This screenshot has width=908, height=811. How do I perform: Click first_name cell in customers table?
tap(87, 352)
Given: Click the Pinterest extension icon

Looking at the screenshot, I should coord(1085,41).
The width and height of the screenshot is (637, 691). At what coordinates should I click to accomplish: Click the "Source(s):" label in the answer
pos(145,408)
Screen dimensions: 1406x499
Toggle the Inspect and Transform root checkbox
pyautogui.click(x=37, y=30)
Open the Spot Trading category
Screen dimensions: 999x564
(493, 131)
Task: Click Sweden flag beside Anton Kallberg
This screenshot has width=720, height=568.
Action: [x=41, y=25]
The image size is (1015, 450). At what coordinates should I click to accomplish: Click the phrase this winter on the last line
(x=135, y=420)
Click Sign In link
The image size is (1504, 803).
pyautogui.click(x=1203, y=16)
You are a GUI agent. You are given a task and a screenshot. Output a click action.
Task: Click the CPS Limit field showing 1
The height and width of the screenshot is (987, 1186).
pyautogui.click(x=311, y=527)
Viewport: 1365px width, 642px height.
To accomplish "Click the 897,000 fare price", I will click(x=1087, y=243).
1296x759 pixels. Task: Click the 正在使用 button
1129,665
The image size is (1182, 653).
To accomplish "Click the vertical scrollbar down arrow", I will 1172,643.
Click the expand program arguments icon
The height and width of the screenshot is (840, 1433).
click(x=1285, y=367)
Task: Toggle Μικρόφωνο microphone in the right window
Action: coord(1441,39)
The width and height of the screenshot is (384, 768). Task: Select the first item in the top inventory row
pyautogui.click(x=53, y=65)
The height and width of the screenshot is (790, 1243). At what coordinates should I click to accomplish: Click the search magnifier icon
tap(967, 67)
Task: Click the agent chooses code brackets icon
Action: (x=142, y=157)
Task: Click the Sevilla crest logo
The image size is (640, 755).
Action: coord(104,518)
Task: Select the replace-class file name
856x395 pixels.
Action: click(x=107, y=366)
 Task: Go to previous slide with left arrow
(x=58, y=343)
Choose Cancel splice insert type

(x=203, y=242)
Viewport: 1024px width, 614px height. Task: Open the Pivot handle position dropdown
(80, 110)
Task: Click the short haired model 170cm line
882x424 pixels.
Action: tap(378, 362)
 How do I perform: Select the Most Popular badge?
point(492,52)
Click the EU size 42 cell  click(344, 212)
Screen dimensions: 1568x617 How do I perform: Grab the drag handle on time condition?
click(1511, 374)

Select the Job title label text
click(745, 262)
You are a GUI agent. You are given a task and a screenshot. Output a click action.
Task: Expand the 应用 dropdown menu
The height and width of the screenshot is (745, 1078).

_Your instructions_. Quote the lines of the listing above that run from the line with "882x424 pixels." through its last line, both included, and nothing else.

_Your solution_.
882x424 pixels.
Action: tap(378, 362)
 How do I perform: Select the Most Popular badge?
point(492,52)
Click the EU size 42 cell  click(344, 212)
Screen dimensions: 1568x617 How do I perform: Grab the drag handle on time condition?
click(1511, 374)

Select the Job title label text
click(745, 262)
You are a GUI agent. You are given a task and a screenshot. Output a click action.
Task: Expand the 应用 dropdown menu
The height and width of the screenshot is (745, 1078).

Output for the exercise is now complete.